Despite the morning heat and humidity, they were learning new manuevers and tactics in order to keep the community safe in an emergency.
It is a situation that has played out before in other parts of the country and Wednesday, SWAT team members practiced how to respond if a gunman ever took a bus hostage.
"The things that I've seen done here I hope I never see, but again, we have to be prepared for those situations," Archbald Police Chief Tim Trently said.
Trainers from Tulsa, Oklahoma have been working with the county's SWAT Team for the last three days.
They practiced different manuevers, working with SWAT Team members on how to capitalize on their speed and the element of surprise. The goal: to save lives.
"We're allowing them as a team to work together, to build their rappore, to get as many rehersals as they can," trainer James Comstock said.
Interns with the Lackawanna County District Attorney's Office served as mock "hostages" on the bus for the scenario and even for them the training was eye-opening.

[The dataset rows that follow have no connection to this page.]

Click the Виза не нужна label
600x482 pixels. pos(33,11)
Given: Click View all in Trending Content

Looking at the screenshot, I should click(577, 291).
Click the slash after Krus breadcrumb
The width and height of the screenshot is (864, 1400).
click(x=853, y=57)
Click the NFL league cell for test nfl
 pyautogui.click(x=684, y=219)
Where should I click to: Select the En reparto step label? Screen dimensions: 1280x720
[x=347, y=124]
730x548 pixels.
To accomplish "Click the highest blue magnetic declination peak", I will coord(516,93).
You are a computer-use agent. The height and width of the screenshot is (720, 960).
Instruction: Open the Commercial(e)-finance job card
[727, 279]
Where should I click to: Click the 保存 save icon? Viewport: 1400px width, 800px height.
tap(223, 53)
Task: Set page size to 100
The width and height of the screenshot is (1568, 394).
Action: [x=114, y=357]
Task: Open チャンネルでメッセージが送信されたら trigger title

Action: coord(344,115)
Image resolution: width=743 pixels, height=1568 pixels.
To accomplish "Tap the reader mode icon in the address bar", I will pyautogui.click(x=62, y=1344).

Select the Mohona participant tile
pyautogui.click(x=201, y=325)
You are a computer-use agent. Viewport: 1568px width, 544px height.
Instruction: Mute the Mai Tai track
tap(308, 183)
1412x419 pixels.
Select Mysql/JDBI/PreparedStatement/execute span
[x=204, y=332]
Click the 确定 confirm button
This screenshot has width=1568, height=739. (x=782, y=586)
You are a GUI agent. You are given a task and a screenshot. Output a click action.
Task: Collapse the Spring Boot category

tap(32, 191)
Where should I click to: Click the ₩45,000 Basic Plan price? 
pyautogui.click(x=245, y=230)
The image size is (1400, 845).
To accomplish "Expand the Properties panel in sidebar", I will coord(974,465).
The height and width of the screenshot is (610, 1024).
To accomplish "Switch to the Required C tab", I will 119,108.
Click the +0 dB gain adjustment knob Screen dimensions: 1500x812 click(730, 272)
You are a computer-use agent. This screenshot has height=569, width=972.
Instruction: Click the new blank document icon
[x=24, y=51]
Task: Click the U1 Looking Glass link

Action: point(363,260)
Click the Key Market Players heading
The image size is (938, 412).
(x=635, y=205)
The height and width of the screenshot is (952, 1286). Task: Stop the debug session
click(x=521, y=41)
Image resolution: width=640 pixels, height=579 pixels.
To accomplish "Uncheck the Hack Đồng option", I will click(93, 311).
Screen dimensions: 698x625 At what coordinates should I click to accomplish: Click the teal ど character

"We know them (SWAT Team members) personally and we know what they do but to be able to see them practice, live in action, it gives you a different respect level for them and they really do a good job," intern Brian Levy said.
SWAT team members say they requested the training session and paid for it themselves by selling T-Shirts and other fundraisers.
"Practice makes perfect, you know? So that's what it is all about," Chief Trently said.